Ambas as exposições convocam projetos de pesquisa em geografias queridas, com as quais o artista mantém uma relação de trabalho constante e próxima. Muntadas fala-nos sempre do projeto artístico como metodologia de trabalho, assente em linhas de investigação flexíveis, contextualizadas num determinado entorno.
Quando se entra na galeria, em Lisboa, lê-se LIFE IS EDITING impresso a vermelho em letras maiúsculas sobre um fundo branco. Uma imagem-paisagem, daquelas de vista desafogada, que auferem ferramentas para os próximos tempos. A paisagem, tão natural quanto cultural, é profundamente política, e os seus recortes retratam os tempos históricos. Life is editing sente-se como uma revelação, na entrega de uma imagem madura da vida, contendo a possibilidade de um refazer e aprimoramento contínuos, em oposição à sensação de primeira e única vez, ansiogénica e implacável.
Cria-se um espaço de reconciliação com o passado e emplacenta-se o futuro, sugerindo que a matéria preciosa da vida, feita memória, continua a ser passível de edição para a posteridade.
Na investigação sobre a vida, a primeira imagem é muito ampla, como um avião único a atravessar o céu azul. Um avião sabe sempre para onde vai até porque nunca poderia levantar voo sem conhecer o destino de chegada. A cinética do voo é apresentada ao mundo como um sistema controlado, ao contrário do sonho de voar, como fazem os pássaros.
A gaivina-do-ártico é a ave que percorre a maior distância durante a sua vida, em migrações contínuas, desenhadas em “S” sobre o Oceano Atlântico, numa distância equivalente a ir e voltar da Lua. E o “S” que desenha repetidamente no oceano, para a frente e para trás, forma o infinito, que se apresenta cartesianamente para explicar o mundo-próprio.

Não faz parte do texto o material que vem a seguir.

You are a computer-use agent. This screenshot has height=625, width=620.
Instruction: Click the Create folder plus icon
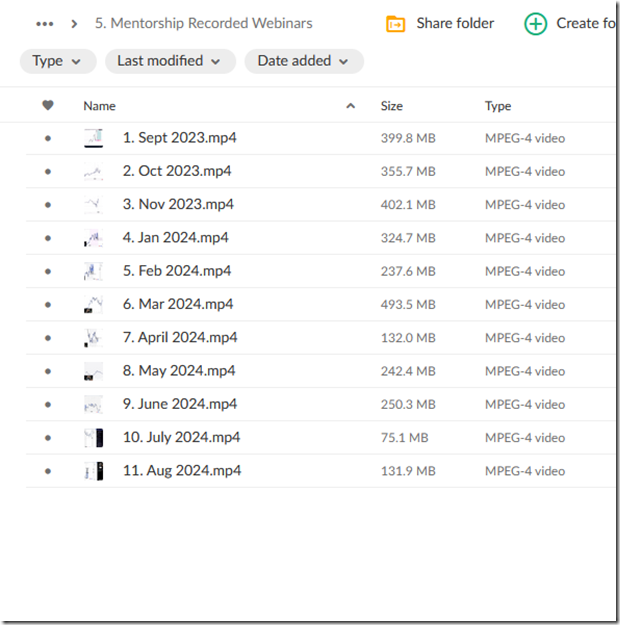tap(536, 24)
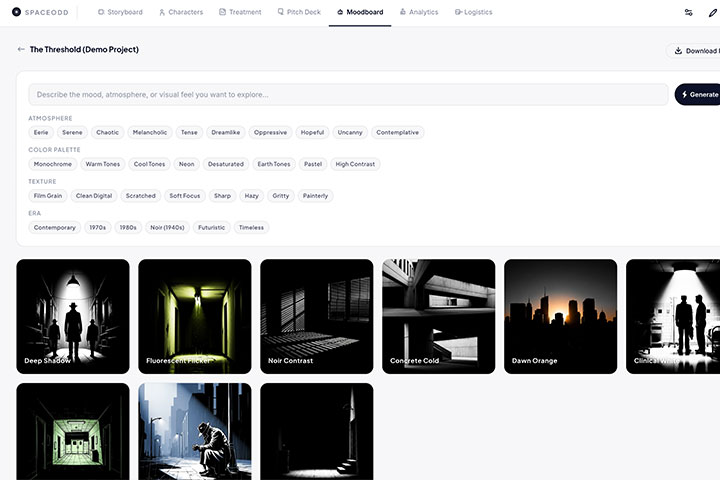Go back using the left arrow icon
Image resolution: width=720 pixels, height=480 pixels.
pyautogui.click(x=21, y=49)
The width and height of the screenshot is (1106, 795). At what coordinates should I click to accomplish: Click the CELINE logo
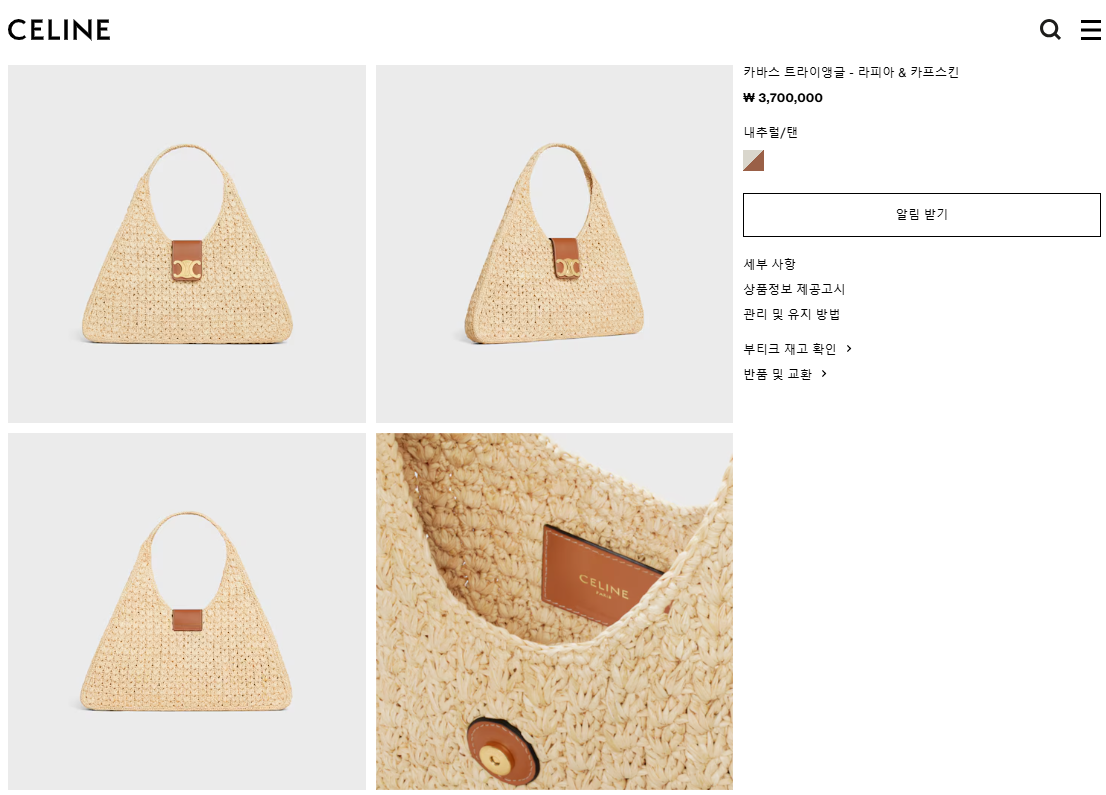click(59, 30)
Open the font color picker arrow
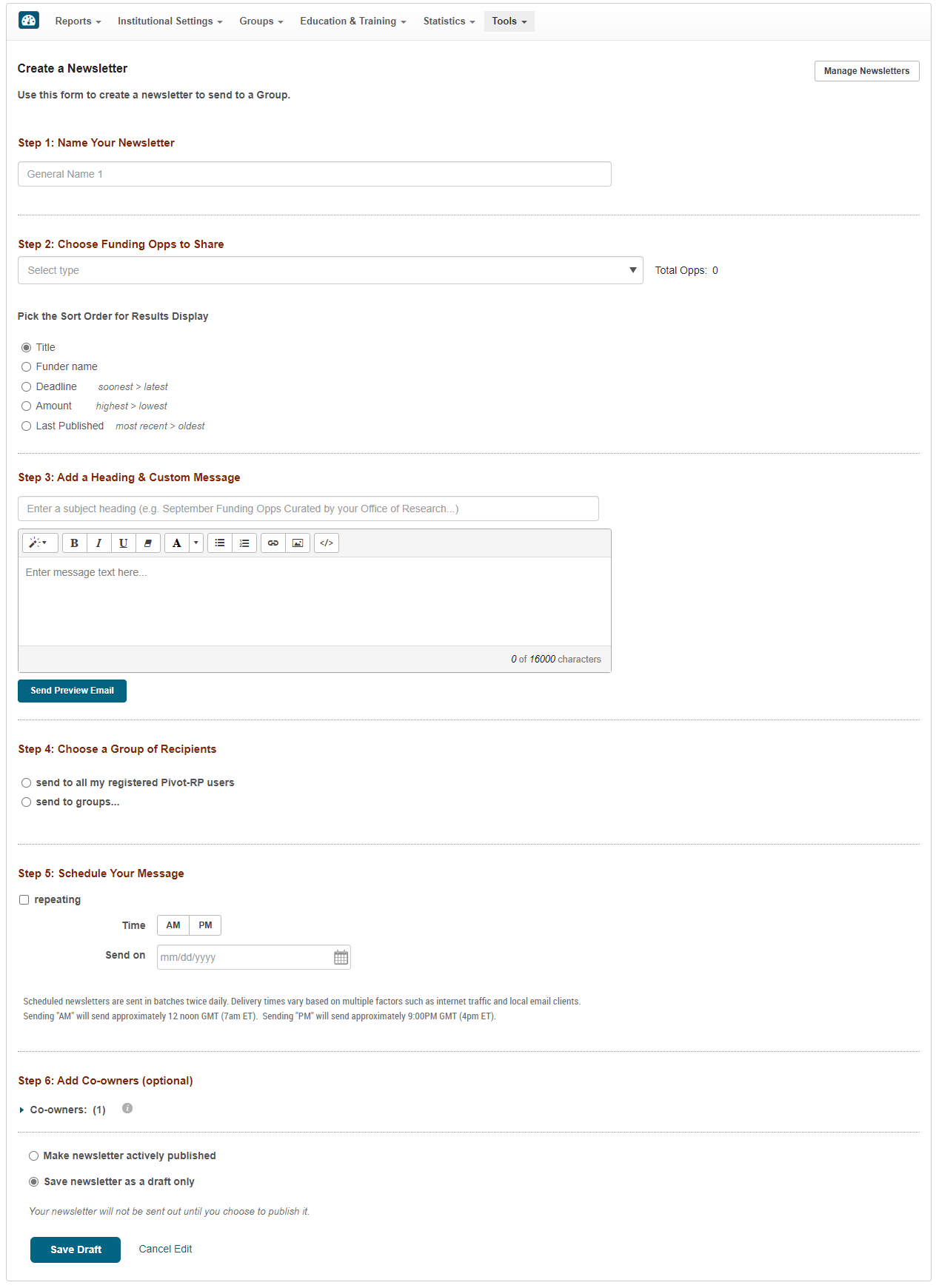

A sugestão da amplitude, o céu, contrasta com os limites do mapa-múndi. O mapa do mundo é uma das imagens mais reproduzidas e vistas de sempre: em salas de aula, de jantar, de estar, de credo e de descanso. Talvez os sistemas políticos e económicos procurem na paisagem as pistas para a sua sistematização e consequente codificação da vida, que, por osmose ou reflexo, vai adquirindo os seus modos - da paisagem, claro. A mesma razão pela qual sentimos alívio no encontro com o mar furioso, ilimitado, ou encontremos sempre, no miradouro em altura, a solução para a vertigem.
Na parede oposta, a série City Sentences (frases) apresenta um conjunto de serigrafias que poderiam ser um mapa situacionista de vários países. “Continente bom dia” é a frase que surge numa nova edição que localiza Portugal neste tempo presente. Em led luminoso, publicitário, dá nota da sombra dos dias que correm, marcados por um constrangimento coletivo motivado pelo medo, enquanto recorda aquela característica meio naïve, meio agregadora, de continuar a dizer “bom dia”, todos os dias.
Sobre o medo, temos sempre mais perguntas do que respostas. A vídeo-instalação Alphaville (2011), sobre um condomínio fechado construído em São Paulo nos anos 70, símbolo de um ideal de segurança que se revela como síntese de isolamento, exclusão e vigilância extrema, parece resolver-se agora em Lugar Público (2025), a exposição inaugurada no Sesc Pompeia que, ao contrário do complexo privado, convida toda a gente a estar: “Para onde vamos?”
A vida. O fogo, o ar, a terra, a água. O olfato, o paladar, a visão, a audição, o tato. A morte. Pese a aparente dualidade das circunstâncias, a proposta da vida implica Reflexões sobre a morte. Informam-se ideias universais, a paisagem, com imagens detalhistas, técnicas: o voo do pássaro e as instruções de segurança no avião, o mapa do mundo e as identidades singulares e coletivas, os cinco sentidos e a escolha do caixão para a finitude. Do geral para o particular e vice-versa, este continua a ser o movimento do gesto filosófico que, como o “S” da gaivina-do-ártico, encontrará, em vez do Mundo, a Lua ou outros corpos celestes.
Volto à primeira imagem: Life is editing - que é como quem diz, continuamos. É preciso continuar[1]
A exposição de Antoni Muntadas está patente na Galeria Cristina Guerra até dia 20 de setembro.